- [TASK TO CARRY OUT] Each entry below needs to be copied exactly, with nothing dropped.

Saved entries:
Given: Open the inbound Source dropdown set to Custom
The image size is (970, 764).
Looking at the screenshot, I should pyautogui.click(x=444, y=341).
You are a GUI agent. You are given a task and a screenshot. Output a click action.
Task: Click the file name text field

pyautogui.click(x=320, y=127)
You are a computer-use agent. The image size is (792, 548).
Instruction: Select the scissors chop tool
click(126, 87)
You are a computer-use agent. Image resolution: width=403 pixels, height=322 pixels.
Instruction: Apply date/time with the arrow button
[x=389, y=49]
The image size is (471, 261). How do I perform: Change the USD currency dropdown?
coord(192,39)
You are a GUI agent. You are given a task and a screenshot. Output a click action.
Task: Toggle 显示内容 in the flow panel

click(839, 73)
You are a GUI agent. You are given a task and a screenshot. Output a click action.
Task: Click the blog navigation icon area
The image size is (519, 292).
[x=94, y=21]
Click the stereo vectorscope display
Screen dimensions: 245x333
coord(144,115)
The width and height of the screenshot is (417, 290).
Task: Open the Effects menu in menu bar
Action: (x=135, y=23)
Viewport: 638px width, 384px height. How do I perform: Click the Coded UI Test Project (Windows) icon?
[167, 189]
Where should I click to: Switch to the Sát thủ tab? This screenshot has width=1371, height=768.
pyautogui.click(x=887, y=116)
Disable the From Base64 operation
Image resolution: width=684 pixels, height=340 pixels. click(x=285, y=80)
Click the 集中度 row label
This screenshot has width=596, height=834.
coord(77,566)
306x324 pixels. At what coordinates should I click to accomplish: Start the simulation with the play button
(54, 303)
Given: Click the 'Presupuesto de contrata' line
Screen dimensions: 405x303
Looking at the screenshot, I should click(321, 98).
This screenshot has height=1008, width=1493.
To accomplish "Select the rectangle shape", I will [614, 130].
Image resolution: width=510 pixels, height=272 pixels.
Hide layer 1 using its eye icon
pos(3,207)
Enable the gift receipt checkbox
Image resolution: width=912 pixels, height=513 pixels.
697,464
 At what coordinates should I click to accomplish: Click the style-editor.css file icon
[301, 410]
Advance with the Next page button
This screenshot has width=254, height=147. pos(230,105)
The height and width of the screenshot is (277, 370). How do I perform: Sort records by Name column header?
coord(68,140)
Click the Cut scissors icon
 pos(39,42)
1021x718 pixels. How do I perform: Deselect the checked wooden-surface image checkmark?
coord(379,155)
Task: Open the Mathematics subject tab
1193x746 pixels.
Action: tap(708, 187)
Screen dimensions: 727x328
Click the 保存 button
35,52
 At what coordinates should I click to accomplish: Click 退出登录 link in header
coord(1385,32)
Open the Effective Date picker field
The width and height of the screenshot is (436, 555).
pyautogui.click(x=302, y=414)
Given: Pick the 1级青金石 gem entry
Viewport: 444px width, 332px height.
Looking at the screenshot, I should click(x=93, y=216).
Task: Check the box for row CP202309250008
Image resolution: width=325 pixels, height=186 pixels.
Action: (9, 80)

- [ANSWER AREA]
Given: Open the inbound Source dropdown set to Custom
The image size is (970, 764).
Looking at the screenshot, I should pyautogui.click(x=444, y=341).
You are a GUI agent. You are given a task and a screenshot. Output a click action.
Task: Click the file name text field

pyautogui.click(x=320, y=127)
You are a computer-use agent. The image size is (792, 548).
Instruction: Select the scissors chop tool
click(126, 87)
You are a computer-use agent. Image resolution: width=403 pixels, height=322 pixels.
Instruction: Apply date/time with the arrow button
[x=389, y=49]
The image size is (471, 261). How do I perform: Change the USD currency dropdown?
coord(192,39)
You are a GUI agent. You are given a task and a screenshot. Output a click action.
Task: Toggle 显示内容 in the flow panel

click(839, 73)
You are a GUI agent. You are given a task and a screenshot. Output a click action.
Task: Click the blog navigation icon area
The image size is (519, 292).
[x=94, y=21]
Click the stereo vectorscope display
Screen dimensions: 245x333
coord(144,115)
The width and height of the screenshot is (417, 290).
Task: Open the Effects menu in menu bar
Action: (x=135, y=23)
Viewport: 638px width, 384px height. How do I perform: Click the Coded UI Test Project (Windows) icon?
[167, 189]
Where should I click to: Switch to the Sát thủ tab? This screenshot has width=1371, height=768.
pyautogui.click(x=887, y=116)
Disable the From Base64 operation
Image resolution: width=684 pixels, height=340 pixels. click(x=285, y=80)
Click the 集中度 row label
This screenshot has width=596, height=834.
coord(77,566)
306x324 pixels. At what coordinates should I click to accomplish: Start the simulation with the play button
(54, 303)
Given: Click the 'Presupuesto de contrata' line
Screen dimensions: 405x303
Looking at the screenshot, I should click(321, 98).
This screenshot has height=1008, width=1493.
To accomplish "Select the rectangle shape", I will [614, 130].
Image resolution: width=510 pixels, height=272 pixels.
Hide layer 1 using its eye icon
pos(3,207)
Enable the gift receipt checkbox
Image resolution: width=912 pixels, height=513 pixels.
697,464
 At what coordinates should I click to accomplish: Click the style-editor.css file icon
[301, 410]
Advance with the Next page button
This screenshot has width=254, height=147. pos(230,105)
The height and width of the screenshot is (277, 370). How do I perform: Sort records by Name column header?
coord(68,140)
Click the Cut scissors icon
 pos(39,42)
1021x718 pixels. How do I perform: Deselect the checked wooden-surface image checkmark?
coord(379,155)
Task: Open the Mathematics subject tab
1193x746 pixels.
Action: tap(708, 187)
Screen dimensions: 727x328
Click the 保存 button
35,52
 At what coordinates should I click to accomplish: Click 退出登录 link in header
coord(1385,32)
Open the Effective Date picker field
The width and height of the screenshot is (436, 555).
pyautogui.click(x=302, y=414)
Given: Pick the 1级青金石 gem entry
Viewport: 444px width, 332px height.
Looking at the screenshot, I should click(x=93, y=216).
Task: Check the box for row CP202309250008
Image resolution: width=325 pixels, height=186 pixels.
Action: (9, 80)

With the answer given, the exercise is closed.